Stored items:
========================================================================
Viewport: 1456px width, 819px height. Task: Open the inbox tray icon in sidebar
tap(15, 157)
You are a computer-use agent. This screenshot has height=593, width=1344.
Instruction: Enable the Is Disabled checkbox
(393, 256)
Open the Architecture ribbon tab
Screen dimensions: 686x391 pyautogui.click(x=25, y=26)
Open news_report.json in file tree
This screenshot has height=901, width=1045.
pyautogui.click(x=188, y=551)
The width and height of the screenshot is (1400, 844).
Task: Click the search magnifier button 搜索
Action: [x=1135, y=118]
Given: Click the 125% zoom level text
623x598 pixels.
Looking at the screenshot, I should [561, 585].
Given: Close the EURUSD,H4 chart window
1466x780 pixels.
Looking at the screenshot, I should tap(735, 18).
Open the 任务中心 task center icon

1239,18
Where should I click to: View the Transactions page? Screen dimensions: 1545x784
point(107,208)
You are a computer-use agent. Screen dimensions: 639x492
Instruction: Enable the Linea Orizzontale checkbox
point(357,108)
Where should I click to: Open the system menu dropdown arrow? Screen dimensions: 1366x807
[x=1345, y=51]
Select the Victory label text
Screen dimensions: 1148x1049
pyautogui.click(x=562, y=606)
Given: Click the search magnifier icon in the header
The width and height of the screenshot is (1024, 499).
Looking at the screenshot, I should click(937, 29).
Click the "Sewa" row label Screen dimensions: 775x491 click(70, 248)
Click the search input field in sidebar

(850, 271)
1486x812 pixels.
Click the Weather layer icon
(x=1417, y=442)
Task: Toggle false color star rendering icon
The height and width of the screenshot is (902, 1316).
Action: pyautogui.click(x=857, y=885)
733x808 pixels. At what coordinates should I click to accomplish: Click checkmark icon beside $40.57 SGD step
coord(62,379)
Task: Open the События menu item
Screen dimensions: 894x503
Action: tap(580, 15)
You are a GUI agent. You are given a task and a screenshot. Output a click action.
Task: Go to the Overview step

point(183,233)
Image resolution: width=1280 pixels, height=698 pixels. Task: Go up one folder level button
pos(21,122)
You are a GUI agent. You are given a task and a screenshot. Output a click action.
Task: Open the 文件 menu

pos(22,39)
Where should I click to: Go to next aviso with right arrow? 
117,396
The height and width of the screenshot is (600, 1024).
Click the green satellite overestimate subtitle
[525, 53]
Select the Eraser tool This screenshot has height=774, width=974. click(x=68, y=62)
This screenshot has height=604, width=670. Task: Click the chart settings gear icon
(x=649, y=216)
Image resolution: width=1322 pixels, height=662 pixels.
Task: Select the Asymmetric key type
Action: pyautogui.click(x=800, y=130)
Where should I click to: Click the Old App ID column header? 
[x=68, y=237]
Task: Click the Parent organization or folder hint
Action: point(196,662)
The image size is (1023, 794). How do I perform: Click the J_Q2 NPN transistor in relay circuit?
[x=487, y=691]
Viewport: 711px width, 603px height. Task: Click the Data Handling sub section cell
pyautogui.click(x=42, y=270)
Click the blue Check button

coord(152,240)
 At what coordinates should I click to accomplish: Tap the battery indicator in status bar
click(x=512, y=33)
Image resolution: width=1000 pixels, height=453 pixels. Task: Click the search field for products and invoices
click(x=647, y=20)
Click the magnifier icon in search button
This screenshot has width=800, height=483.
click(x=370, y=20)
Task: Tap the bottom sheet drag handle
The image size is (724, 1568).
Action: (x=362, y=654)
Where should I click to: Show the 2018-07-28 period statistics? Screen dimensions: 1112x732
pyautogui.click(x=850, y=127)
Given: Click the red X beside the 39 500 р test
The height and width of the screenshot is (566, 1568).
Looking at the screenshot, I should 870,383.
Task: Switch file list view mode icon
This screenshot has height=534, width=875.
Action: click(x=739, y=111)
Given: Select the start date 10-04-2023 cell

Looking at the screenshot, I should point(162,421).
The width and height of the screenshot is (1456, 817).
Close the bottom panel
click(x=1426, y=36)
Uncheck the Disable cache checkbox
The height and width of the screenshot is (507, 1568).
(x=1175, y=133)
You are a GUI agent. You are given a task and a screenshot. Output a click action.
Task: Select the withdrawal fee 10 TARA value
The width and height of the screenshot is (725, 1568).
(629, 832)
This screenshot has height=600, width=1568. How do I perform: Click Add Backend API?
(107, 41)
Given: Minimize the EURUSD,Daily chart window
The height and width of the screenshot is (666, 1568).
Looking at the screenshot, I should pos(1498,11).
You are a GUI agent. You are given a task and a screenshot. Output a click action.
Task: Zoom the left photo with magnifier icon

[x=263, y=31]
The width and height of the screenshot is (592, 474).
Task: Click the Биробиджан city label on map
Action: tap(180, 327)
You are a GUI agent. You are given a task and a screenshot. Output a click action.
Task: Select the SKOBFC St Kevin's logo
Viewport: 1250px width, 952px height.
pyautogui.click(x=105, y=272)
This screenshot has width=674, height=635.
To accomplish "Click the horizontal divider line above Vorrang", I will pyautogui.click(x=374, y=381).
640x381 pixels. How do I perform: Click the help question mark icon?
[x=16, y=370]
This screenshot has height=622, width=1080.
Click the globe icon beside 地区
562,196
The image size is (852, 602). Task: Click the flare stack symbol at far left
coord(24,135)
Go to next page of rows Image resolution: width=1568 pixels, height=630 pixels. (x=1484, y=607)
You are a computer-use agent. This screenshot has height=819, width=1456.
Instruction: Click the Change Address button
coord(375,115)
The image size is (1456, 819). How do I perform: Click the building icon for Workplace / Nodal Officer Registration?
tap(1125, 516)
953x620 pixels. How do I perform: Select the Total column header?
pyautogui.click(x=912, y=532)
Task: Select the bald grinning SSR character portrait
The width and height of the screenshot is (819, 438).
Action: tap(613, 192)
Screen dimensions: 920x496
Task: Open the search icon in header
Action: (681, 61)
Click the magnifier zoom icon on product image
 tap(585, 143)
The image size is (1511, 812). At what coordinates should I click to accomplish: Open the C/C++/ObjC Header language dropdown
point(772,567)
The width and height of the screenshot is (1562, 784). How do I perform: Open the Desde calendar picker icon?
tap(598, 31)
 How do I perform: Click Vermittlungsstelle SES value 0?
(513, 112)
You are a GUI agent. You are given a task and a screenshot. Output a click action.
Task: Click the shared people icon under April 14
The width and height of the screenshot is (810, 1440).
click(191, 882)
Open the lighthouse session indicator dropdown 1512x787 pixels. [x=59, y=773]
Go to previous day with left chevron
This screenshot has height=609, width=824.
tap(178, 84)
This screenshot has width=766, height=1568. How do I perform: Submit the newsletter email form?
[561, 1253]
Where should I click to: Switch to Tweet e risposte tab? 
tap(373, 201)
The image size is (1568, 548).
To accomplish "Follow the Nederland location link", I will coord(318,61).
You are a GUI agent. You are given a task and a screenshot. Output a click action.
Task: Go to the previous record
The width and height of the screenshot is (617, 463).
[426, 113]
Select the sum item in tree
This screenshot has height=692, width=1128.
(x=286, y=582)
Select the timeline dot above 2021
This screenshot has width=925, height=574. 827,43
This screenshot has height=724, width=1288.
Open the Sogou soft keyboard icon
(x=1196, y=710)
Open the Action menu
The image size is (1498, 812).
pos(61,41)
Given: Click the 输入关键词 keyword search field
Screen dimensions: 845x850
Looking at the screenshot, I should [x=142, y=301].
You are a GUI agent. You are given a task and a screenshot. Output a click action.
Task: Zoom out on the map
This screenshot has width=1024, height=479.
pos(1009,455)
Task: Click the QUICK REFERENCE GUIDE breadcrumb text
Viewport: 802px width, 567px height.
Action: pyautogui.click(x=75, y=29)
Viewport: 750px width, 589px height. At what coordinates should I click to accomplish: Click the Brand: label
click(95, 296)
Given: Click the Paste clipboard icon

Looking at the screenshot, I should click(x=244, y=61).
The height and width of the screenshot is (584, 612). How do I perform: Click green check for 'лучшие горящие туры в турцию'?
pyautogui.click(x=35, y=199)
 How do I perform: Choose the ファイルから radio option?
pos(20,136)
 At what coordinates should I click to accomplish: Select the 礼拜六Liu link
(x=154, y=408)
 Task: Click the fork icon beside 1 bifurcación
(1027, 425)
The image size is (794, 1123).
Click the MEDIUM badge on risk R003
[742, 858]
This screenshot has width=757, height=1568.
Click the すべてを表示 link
========================================================================
PROBLEM TO SOLVE >> Only the lines from the line with "This screenshot has height=724, width=1288." to the final line of the entries are to be returned, each exactly as written, both ends included.

RESULT FOR THIS EXERCISE >>
This screenshot has height=724, width=1288.
Open the Sogou soft keyboard icon
(x=1196, y=710)
Open the Action menu
The image size is (1498, 812).
pos(61,41)
Given: Click the 输入关键词 keyword search field
Screen dimensions: 845x850
Looking at the screenshot, I should [x=142, y=301].
You are a GUI agent. You are given a task and a screenshot. Output a click action.
Task: Zoom out on the map
This screenshot has width=1024, height=479.
pos(1009,455)
Task: Click the QUICK REFERENCE GUIDE breadcrumb text
Viewport: 802px width, 567px height.
Action: pyautogui.click(x=75, y=29)
Viewport: 750px width, 589px height. At what coordinates should I click to accomplish: Click the Brand: label
click(95, 296)
Given: Click the Paste clipboard icon

Looking at the screenshot, I should click(x=244, y=61).
The height and width of the screenshot is (584, 612). How do I perform: Click green check for 'лучшие горящие туры в турцию'?
pyautogui.click(x=35, y=199)
 How do I perform: Choose the ファイルから radio option?
pos(20,136)
 At what coordinates should I click to accomplish: Select the 礼拜六Liu link
(x=154, y=408)
 Task: Click the fork icon beside 1 bifurcación
(1027, 425)
The image size is (794, 1123).
Click the MEDIUM badge on risk R003
[742, 858]
This screenshot has width=757, height=1568.
Click the すべてを表示 link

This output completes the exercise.